The first two lines illustrate the total up time, the number of users, the number of tasks, the number of running tasks of the server. The third line shows the detailed CPU usage, with us for user usage, sy for system usage, wa for waiting usage. (NOTE: if wa percent is high, which CPU is waiting for I/O operations, it might indicate the I/O bottle neck of your program.) Next two lines shows the detailed RAM(memory) and swap usage.

The rest of table lists all the detailed information about all processes. By default, they are sorted in the descent order of CPU usage. Pay attention of the RES column, which is the actual memory usage of processes.

Tips for top

  • press e to change units of each process (None->k->m->g->t->p: B->KB->MB->GB->TB->PB)

  • press E to change units of total resources (None->k->m->g->t->p: B->KB->MB->GB->TB->PB)

  • press k and the PID of target process to kill the target process

    e.g. to kill the bill’s top process, whose PID is 21401

    $ k
    $ 21401
    $
    

    It is possible that the program refuse to exit (e.g. MATLAB), in which case you can send the program a “signal 9”.

    $ k
    $ 21401
    $ 9
    
  • use > and < to change the sort column of processes (default sort column is %CPU)

Note

Another way to check the status of specific command.

$ ps -e |grep command |less

Bill opened 10 python processes by accident. So he wants to kill all of them together.

$ jobs
[1]    suspended (tty output)  python
[2]    suspended (tty output)  python
[3]    suspended (tty output)  python
[4]    suspended (tty output)  python
[5]    suspended (tty output)  python
[6]    suspended (tty output)  python
[7]    suspended (tty output)  python
[8]    suspended (tty output)  python
[9]  - suspended (tty output)  python
[10]  + suspended (tty output)  python
$ pkill python

Internet#

Bill wants to download a file from http://website.com/files/file.zip over HTTP. Do not try this address since it’s invalid.

Firstly, he needs to check whether the internet connection is avaiable. (Optional)

$ ping website.com

Then, Bill can simply use wget command to download the file.

========================================================================

TO DO
Write out the part of the Linux command tips between "The first two" and "and swap usage.", inclusive.

EXTRACTED ENTRIES

========================================================================

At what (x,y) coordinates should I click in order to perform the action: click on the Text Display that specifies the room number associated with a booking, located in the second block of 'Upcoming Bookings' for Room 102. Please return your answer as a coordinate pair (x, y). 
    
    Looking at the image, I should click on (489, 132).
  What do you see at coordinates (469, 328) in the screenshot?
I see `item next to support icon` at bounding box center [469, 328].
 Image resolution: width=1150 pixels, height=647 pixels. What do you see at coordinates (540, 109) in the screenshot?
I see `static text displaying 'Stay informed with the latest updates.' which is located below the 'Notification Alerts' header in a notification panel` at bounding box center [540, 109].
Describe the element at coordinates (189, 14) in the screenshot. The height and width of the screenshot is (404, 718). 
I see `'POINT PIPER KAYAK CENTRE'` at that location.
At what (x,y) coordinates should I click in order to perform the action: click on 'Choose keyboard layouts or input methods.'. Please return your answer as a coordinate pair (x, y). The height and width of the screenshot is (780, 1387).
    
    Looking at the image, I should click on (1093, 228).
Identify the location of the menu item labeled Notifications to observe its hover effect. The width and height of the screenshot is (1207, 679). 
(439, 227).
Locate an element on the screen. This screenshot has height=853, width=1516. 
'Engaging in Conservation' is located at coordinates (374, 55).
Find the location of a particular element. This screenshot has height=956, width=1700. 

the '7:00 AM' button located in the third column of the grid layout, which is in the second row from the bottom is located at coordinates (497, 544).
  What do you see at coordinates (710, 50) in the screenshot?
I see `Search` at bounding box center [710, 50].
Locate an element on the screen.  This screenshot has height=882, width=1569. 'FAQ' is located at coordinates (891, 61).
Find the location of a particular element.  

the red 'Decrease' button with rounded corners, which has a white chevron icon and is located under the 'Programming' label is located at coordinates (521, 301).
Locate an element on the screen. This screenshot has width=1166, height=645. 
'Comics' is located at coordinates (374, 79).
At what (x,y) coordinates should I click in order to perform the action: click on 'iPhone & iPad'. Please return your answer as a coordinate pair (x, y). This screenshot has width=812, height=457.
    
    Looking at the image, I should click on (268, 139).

========================================================================

THE OUTPUT
The first two lines illustrate the total up time, the number of users, the number of tasks, the number of running tasks of the server. The third line shows the detailed CPU usage, with us for user usage, sy for system usage, wa for waiting usage. (NOTE: if wa percent is high, which CPU is waiting for I/O operations, it might indicate the I/O bottle neck of your program.) Next two lines shows the detailed RAM(memory) and swap usage.